I do not know if I write as a form of bemusement or just a way to torture myself. Well, I do not know why I write these things. "Whatever are these things you speak of?" I speak of love and I write of lust unencumbered by guilt or suspicion. I will tell you a tale, a short, simple, sweet one that never happened but in the quiet halls of my heart. I awoke one morning with her nestled into me and I knew that the world was quite right in it's ways. For me anyways. I lay there for 45 minutes thinking and not wanting to move, not wanting to end this moment, and certainly not wanting to awaken my queen. With every principality though there was an original "royal" blooded spouse, and that was I, HER King. I had no subjects, I had no noblemen, I must admit I had no Magna Carta equivalent either, but I had my queen. I see no point in describing her to you as I feel you can better place your dream into the holes my heart has so delicately cut out. Her face reminded me of a dream I once had and her smell told me I was home. This is all you shall know of her. I am a good man, a proud man, but often a lonely man. So in these glimpses of love when I get to drink a little wine and smoke a tad bit of life, I cherish them. I cherish them more than memories of my childhood. Let us be thankful my brain has so much space in its attic, lest I fear my past may have already been long gone sold for a nickel a memory to small kid who got dragged along by his mother. I take the metaphor too far, careful Mitchell, lest you lose this dream.
She finally awoke, eyes cracking slowly to let the sunshine seep in peacefully. "Good morning my angel." is whispered with a kiss on her forehead. "You're too sappy, you know that?" she sighed resting her head again on my chest. "I know, but I have you now, allow me my romance while you'll still stomach it." I won't specify who said this, because at times I feel it's not me.
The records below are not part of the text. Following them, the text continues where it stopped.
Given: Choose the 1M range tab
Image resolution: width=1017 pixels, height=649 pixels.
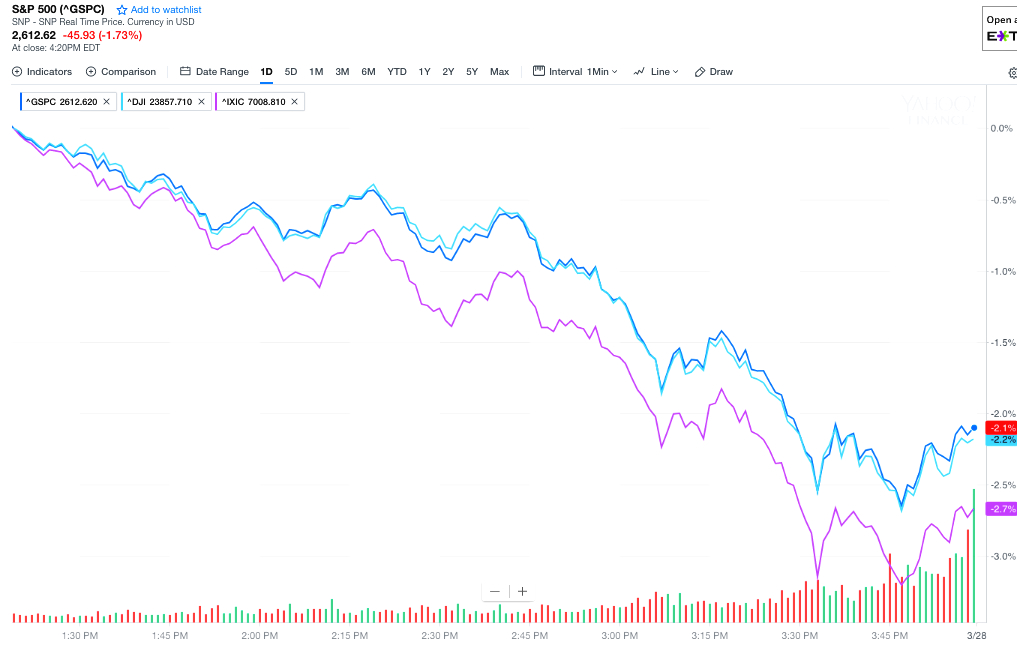Looking at the screenshot, I should 316,72.
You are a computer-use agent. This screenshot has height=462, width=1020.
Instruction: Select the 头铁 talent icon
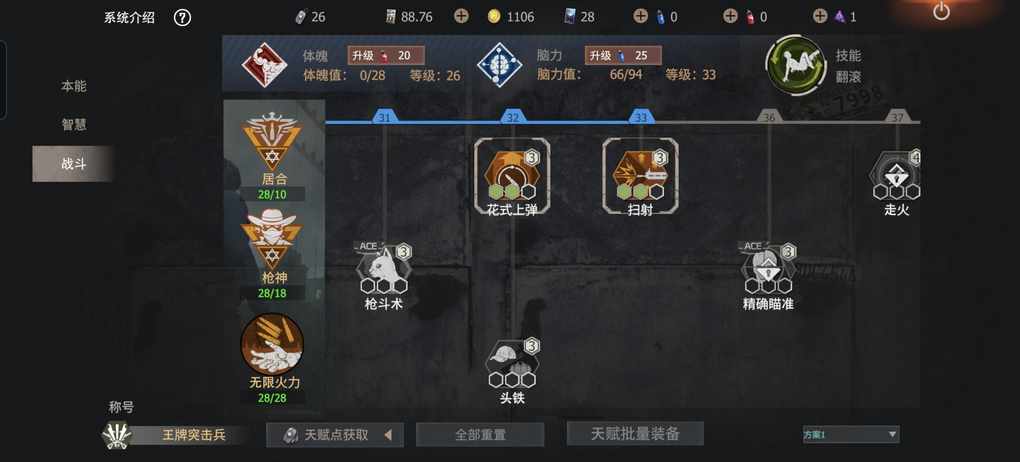click(512, 363)
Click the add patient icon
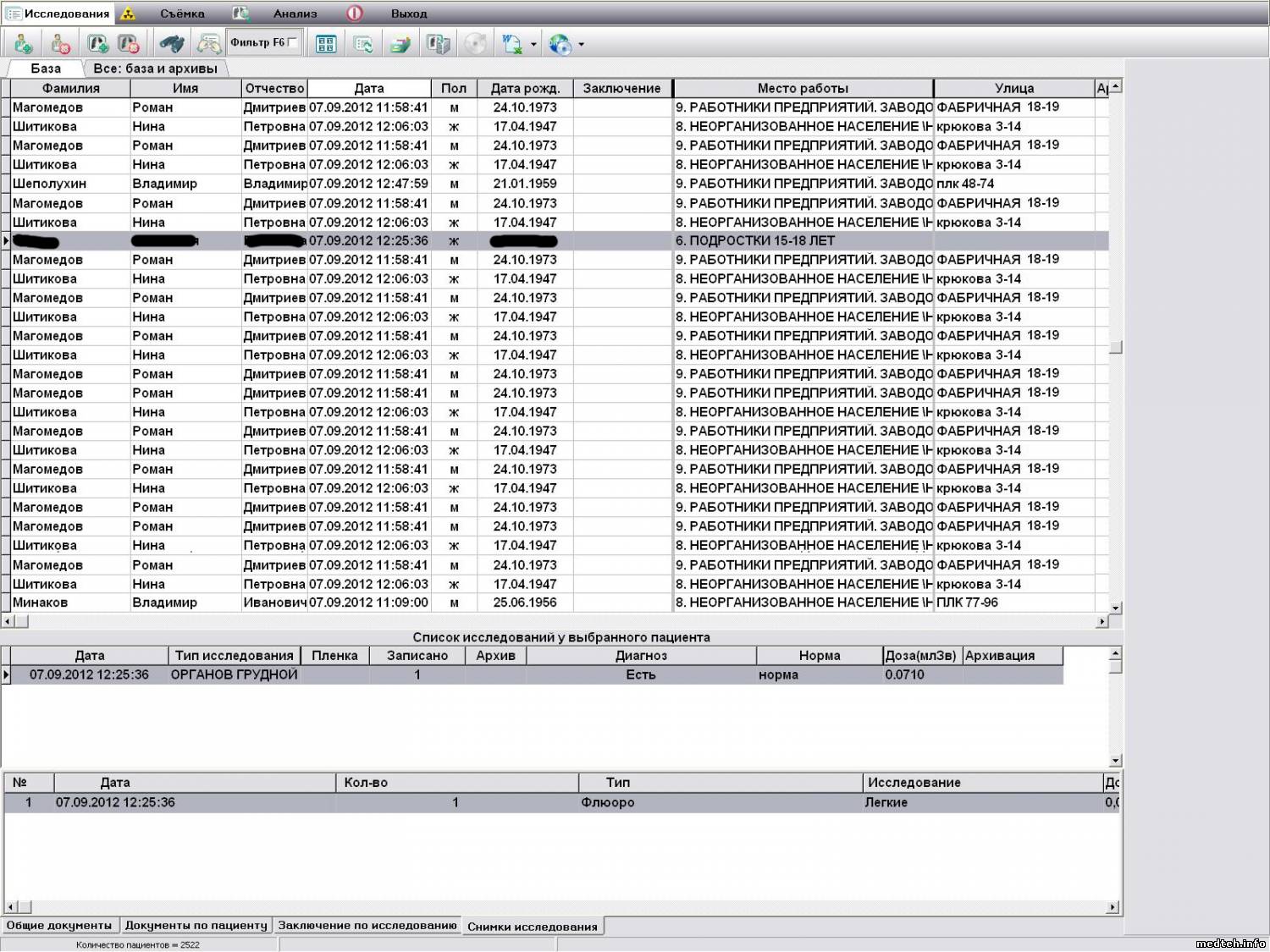Viewport: 1270px width, 952px height. (x=23, y=43)
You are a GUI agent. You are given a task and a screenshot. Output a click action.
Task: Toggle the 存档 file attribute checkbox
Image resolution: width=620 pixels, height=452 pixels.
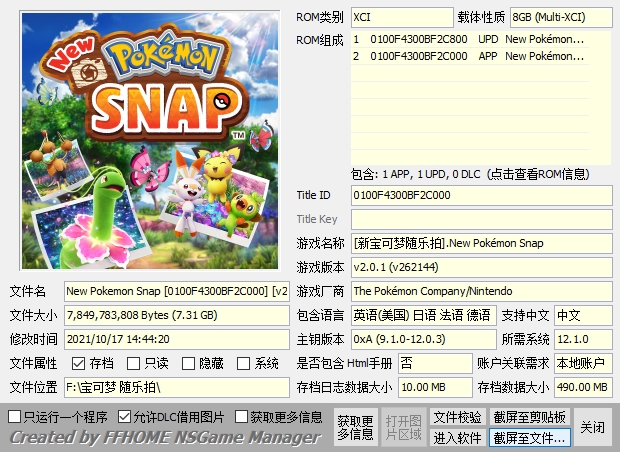point(79,363)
I offered to make breakfast and dabbled it with a bit of innuendo, please let me scramble yours eggs one last time before I have to face the world out there. There was nothing to do today, I had planned it so. She had nothing to do today, through planning or chance smiling on me I'm not sure. So we held each other. Asked the day to wait. It did so patiently.
I woke up again and there was no one there. My sheets smelled of home and there was nothing but a dream lingering on my pillow. Please let me sleep some more, won't you wait for me day? It did not. The day faded into books, papers, and the feint sound of a festival on the horizon. The night arrived bringing with it a mockery of my situation. I wrote this in my defense of the night, but even these words cannot fully fill the hole so affectionately cut, only you can do that my dear. I am a good man, I am a proud man, but I am often at times a lonely man.